(Stored items)
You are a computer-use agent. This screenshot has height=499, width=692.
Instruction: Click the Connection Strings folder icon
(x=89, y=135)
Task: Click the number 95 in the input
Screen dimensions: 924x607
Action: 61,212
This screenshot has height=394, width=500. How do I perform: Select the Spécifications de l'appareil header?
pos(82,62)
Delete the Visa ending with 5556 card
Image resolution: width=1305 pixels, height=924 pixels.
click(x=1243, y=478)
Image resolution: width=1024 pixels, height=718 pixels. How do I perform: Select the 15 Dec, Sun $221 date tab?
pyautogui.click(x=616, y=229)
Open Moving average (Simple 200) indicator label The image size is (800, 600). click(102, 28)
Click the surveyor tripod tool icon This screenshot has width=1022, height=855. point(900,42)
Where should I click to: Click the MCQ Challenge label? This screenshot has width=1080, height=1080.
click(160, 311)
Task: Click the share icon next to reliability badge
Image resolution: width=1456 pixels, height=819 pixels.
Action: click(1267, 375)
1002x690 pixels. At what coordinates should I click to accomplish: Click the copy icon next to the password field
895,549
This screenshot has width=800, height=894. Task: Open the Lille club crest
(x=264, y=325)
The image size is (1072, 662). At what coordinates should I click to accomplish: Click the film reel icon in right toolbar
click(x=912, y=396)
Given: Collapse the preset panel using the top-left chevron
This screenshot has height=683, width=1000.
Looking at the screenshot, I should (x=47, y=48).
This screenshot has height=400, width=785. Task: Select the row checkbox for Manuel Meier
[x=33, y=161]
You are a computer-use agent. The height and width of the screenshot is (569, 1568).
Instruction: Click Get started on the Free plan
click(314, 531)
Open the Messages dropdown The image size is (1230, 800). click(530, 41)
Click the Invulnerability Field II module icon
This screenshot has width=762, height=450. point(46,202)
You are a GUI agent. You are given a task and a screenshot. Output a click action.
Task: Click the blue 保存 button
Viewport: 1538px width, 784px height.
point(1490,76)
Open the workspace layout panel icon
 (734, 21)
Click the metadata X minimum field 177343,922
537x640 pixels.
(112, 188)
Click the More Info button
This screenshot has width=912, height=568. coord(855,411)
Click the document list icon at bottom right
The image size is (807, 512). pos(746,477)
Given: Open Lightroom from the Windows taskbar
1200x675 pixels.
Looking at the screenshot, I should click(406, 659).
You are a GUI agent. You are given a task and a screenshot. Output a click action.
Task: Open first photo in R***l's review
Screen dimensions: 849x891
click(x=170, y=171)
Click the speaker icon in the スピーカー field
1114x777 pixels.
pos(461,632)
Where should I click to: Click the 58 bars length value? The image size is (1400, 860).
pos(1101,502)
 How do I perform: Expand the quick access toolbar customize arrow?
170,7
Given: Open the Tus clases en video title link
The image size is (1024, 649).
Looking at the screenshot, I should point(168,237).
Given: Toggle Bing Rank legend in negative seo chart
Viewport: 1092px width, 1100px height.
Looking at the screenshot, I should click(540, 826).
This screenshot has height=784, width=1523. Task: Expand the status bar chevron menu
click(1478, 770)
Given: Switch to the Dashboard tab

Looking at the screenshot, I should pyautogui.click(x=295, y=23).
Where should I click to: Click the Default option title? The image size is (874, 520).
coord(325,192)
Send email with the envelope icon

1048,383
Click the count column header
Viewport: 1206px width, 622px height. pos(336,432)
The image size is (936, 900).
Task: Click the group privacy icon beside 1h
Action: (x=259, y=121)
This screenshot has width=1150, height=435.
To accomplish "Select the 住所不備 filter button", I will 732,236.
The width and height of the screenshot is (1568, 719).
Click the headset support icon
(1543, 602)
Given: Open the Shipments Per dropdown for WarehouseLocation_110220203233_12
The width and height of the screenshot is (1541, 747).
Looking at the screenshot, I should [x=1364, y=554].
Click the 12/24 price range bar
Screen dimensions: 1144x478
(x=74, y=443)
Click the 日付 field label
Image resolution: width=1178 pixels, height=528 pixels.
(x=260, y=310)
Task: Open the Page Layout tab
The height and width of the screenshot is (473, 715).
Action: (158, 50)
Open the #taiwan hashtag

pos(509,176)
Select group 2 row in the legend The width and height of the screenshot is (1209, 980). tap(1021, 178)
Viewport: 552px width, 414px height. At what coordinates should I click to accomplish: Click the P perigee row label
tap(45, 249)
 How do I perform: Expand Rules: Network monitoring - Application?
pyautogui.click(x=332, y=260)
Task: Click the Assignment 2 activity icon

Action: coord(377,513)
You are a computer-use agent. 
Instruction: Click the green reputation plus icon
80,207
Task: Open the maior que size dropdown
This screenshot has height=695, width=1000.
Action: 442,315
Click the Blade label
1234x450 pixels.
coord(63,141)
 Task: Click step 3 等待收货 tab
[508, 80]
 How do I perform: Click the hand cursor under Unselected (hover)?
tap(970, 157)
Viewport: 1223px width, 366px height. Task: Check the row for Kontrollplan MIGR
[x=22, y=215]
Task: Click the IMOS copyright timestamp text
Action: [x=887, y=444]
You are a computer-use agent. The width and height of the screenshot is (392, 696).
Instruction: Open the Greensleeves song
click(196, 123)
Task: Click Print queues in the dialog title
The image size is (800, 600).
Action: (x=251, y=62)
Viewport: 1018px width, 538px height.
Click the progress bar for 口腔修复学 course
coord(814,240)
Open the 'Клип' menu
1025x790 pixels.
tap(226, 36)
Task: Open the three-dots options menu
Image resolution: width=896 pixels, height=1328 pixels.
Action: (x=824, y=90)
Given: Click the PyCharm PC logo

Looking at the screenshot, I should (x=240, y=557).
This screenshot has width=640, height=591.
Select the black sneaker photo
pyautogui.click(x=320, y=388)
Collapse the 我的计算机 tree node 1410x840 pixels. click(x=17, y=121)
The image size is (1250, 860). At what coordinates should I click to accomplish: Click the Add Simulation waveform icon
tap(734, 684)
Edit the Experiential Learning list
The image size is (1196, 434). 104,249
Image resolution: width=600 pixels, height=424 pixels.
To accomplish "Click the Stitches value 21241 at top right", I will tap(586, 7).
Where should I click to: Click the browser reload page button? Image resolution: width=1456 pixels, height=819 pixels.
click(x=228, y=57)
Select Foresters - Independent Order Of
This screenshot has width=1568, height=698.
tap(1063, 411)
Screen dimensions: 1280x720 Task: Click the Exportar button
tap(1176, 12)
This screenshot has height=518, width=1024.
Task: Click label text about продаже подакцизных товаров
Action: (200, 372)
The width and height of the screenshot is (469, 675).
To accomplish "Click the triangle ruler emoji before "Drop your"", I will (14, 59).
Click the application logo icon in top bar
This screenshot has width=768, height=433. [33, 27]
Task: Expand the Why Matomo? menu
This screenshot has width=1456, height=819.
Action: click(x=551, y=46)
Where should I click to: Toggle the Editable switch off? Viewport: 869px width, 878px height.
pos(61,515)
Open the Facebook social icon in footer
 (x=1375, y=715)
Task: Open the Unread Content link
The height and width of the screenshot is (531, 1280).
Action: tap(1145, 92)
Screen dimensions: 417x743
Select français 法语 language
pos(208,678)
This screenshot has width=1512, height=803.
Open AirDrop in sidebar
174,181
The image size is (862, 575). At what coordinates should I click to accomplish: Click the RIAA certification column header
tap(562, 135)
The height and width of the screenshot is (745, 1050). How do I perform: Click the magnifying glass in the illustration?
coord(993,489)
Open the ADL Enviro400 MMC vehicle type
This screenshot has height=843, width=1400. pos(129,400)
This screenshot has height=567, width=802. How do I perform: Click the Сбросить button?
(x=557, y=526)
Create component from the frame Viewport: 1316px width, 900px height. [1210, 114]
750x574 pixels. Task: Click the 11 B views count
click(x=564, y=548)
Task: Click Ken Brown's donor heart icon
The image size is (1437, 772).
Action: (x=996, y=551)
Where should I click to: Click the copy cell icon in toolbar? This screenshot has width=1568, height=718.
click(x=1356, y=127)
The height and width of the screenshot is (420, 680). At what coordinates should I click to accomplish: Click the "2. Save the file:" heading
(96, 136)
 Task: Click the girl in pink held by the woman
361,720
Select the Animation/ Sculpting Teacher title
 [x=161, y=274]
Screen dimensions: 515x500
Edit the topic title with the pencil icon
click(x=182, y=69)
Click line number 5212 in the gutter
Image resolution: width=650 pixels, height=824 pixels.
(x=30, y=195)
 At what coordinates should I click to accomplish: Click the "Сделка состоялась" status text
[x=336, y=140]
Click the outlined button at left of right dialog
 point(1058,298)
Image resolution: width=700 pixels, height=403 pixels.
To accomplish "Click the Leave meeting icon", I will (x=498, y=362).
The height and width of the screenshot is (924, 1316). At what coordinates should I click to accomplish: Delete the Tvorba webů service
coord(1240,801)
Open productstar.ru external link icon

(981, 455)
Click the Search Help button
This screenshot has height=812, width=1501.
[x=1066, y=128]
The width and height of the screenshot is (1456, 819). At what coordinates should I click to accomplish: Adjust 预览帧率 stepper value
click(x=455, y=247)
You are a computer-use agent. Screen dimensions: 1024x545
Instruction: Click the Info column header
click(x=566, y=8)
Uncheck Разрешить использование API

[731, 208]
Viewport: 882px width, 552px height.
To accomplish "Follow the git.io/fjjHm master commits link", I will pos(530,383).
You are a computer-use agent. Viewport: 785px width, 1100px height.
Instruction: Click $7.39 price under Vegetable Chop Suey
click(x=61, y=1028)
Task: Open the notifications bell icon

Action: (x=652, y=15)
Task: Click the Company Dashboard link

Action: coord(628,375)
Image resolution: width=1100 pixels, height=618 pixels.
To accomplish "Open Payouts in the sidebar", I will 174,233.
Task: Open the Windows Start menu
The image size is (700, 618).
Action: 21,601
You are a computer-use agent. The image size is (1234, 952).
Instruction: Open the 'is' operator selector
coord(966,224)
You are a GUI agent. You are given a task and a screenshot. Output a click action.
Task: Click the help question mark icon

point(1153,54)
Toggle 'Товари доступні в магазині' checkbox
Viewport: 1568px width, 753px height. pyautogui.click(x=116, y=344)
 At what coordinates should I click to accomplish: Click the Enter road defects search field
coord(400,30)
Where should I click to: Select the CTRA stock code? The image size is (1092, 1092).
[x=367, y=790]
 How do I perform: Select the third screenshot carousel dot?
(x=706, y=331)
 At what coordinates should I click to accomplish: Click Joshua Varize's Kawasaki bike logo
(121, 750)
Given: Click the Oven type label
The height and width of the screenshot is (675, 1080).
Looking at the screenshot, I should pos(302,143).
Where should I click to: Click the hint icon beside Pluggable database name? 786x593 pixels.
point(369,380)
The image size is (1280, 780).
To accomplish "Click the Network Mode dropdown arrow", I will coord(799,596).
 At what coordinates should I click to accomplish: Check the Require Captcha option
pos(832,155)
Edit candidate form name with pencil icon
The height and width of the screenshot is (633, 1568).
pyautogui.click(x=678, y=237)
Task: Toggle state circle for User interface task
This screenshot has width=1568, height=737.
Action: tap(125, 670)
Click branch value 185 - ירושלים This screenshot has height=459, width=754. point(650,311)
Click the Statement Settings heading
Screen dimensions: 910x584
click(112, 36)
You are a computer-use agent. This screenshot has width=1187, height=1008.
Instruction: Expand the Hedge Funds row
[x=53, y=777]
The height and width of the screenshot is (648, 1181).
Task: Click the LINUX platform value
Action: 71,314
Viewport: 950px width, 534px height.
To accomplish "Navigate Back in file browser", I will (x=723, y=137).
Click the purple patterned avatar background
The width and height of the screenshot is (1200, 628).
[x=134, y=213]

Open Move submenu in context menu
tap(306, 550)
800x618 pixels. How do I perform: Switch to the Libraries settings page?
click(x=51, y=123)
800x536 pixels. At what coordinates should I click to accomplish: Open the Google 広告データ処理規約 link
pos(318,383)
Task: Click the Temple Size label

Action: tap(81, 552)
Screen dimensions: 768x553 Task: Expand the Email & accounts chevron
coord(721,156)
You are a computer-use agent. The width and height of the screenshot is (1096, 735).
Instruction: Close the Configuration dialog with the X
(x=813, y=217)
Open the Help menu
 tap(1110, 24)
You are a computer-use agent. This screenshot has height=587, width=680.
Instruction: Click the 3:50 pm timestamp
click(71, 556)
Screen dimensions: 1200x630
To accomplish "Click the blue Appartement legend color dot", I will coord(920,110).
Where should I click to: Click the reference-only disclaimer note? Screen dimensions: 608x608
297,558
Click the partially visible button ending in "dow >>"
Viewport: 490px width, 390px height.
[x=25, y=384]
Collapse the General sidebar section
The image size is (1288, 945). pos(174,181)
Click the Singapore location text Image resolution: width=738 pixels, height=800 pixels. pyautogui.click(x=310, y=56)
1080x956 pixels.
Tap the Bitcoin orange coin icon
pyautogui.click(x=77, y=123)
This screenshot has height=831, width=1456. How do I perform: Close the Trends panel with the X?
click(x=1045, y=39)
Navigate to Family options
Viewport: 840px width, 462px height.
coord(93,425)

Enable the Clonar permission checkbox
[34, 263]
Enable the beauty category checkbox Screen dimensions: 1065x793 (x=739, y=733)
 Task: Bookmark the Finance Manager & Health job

# [TASK STATEMENT]
Please show the lines in the entries above that hold the string "blue".

# [RESULT BELOW]
Task: Click the blue 保存 button
To accomplish "Click the blue Appartement legend color dot", I will coord(920,110).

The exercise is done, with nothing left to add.